Warpainting

Carlo Carra

Carlo Carra

One of the most characteristic signs, common to all the trends in painting today – and one which makes the greatness of contemporary works of art – is without doubt the element of distortion which is the predominant factor in the construction of a painting.

Anyone who takes an intelligent interest in modern painting will know, anyway, that without the presence of this distorting element a work of art cannot exist.

The objective representation of things, so dear to the hearts of naturalists with their artistic collectivism, is henceforth confined to its legitimate field: photography.

The search for dynamic-plastic distortion in painting. The search for polytonal music without quadrature. The search for the art of sounds. The search for words-in-freedom.

We are happy to leave the job of explaining the meaning of these words to pedagogues; they are obscure only to idiots; they are crystal clear to anyone who has any familiarity with art.

Distortion is an altimeter which registers the degrees of plastic expression which a work of art can attain.
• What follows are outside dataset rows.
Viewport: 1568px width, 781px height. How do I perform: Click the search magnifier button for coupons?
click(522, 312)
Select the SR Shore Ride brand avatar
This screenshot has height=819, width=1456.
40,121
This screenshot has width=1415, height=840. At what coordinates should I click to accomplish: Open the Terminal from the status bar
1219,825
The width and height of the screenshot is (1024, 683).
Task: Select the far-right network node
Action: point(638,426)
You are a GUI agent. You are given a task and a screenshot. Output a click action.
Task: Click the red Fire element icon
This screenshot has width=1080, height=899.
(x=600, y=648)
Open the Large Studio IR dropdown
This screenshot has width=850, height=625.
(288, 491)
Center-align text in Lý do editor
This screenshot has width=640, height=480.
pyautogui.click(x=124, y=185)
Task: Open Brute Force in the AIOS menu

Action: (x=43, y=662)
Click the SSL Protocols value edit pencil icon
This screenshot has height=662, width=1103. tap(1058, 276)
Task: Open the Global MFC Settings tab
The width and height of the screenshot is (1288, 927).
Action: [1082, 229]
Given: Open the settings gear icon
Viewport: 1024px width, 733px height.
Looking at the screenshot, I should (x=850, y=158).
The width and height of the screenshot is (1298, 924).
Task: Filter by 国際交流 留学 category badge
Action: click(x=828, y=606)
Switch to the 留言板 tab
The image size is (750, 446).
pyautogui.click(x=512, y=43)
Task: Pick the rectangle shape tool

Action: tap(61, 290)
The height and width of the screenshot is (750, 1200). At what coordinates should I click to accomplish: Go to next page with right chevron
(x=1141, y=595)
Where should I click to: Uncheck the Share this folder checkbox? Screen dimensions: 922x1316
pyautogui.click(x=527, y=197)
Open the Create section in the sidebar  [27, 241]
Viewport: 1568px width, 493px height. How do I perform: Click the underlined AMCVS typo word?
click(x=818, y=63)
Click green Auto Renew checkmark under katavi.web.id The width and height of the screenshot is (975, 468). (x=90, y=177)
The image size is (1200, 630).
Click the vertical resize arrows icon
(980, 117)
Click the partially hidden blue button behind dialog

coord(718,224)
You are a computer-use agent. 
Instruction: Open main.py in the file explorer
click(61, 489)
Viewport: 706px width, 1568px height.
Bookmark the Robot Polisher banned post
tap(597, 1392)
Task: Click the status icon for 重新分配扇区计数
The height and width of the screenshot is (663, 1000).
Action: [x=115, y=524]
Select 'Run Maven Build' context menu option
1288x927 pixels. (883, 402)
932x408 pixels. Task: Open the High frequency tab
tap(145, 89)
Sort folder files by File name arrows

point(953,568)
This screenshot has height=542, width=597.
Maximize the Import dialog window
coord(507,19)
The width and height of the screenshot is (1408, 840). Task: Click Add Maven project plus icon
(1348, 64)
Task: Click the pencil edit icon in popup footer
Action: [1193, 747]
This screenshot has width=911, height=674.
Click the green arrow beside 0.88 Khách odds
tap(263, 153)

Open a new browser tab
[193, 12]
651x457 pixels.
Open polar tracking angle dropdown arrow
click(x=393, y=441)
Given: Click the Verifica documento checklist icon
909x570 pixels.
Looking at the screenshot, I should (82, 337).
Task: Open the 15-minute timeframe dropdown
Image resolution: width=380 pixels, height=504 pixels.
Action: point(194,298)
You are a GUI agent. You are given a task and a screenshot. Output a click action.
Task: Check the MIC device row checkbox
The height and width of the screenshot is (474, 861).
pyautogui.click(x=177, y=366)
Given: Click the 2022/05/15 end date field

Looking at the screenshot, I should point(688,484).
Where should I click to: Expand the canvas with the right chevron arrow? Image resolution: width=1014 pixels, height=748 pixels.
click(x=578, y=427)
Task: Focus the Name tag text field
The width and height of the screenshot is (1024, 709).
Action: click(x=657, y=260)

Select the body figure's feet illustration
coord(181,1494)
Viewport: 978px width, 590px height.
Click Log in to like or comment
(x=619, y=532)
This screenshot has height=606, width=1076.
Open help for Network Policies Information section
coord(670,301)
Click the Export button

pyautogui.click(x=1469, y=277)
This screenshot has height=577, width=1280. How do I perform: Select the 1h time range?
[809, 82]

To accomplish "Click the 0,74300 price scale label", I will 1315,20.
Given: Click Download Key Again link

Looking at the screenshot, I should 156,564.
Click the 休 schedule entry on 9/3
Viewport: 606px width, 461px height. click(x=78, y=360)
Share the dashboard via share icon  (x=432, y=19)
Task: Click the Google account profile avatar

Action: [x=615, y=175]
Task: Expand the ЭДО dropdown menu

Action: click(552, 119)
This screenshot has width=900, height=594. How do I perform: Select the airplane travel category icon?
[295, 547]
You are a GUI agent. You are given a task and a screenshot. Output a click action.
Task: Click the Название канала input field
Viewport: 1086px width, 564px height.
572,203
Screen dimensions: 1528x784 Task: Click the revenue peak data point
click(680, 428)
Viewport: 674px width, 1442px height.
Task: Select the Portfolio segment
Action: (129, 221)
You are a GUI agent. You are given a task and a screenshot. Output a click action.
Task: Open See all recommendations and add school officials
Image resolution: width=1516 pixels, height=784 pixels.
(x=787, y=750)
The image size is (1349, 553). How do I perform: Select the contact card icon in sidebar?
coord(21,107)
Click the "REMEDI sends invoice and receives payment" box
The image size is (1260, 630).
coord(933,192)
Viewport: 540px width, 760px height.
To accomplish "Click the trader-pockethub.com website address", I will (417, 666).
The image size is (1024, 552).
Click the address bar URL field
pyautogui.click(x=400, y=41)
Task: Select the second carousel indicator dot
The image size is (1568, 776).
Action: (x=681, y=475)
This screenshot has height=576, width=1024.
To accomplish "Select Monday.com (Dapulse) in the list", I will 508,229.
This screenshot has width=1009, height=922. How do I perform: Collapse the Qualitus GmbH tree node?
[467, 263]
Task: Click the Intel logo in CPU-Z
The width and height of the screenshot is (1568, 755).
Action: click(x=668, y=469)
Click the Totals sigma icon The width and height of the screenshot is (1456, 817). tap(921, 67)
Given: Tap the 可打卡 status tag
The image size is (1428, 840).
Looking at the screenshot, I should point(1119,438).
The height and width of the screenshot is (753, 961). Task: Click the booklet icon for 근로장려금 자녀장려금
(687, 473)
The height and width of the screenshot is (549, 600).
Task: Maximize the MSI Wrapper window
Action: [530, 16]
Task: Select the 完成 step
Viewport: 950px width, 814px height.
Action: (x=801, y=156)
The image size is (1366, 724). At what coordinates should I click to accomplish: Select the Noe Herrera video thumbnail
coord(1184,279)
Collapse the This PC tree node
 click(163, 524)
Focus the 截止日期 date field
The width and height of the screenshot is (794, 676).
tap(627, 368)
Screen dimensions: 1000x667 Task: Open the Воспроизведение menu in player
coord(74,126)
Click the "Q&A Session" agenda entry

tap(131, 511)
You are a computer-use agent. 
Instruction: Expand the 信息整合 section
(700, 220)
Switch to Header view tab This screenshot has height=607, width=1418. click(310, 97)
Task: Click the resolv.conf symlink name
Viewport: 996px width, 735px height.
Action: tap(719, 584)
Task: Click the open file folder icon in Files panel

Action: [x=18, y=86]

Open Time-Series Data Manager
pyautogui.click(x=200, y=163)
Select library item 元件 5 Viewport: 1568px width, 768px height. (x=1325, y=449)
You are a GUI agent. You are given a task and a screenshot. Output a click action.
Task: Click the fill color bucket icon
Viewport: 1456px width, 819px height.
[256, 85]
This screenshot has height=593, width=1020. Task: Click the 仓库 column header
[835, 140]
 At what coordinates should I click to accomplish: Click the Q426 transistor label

Adjectives like ‘primitive’, ‘great’, etc., are too vague, indeterminate and elastic to be used unequivocally.

With such vague, amorphous terminology, anyone can call the most moronic and bourgeois painting in the world ‘primitive’ or ‘great’.

As usual the Italians do not know what has been happening in other countries for the past thirty years.

In the works of the old masters, including Giotto and Titian, any plastic element was the result of accidental intuition.

The plastic elements of their pictorial illustrations are to be found in the minor, unimportant sections of their paintings and have little significance for the artist; they are generally found only in the drapes, landscape backgrounds, etc.

And don’t throw in our faces the works of old stay-at-home Rembrandt, or El Greco, both of whom attempted some kind of formal distortion, which, however, was ruined by filthy literary psychology.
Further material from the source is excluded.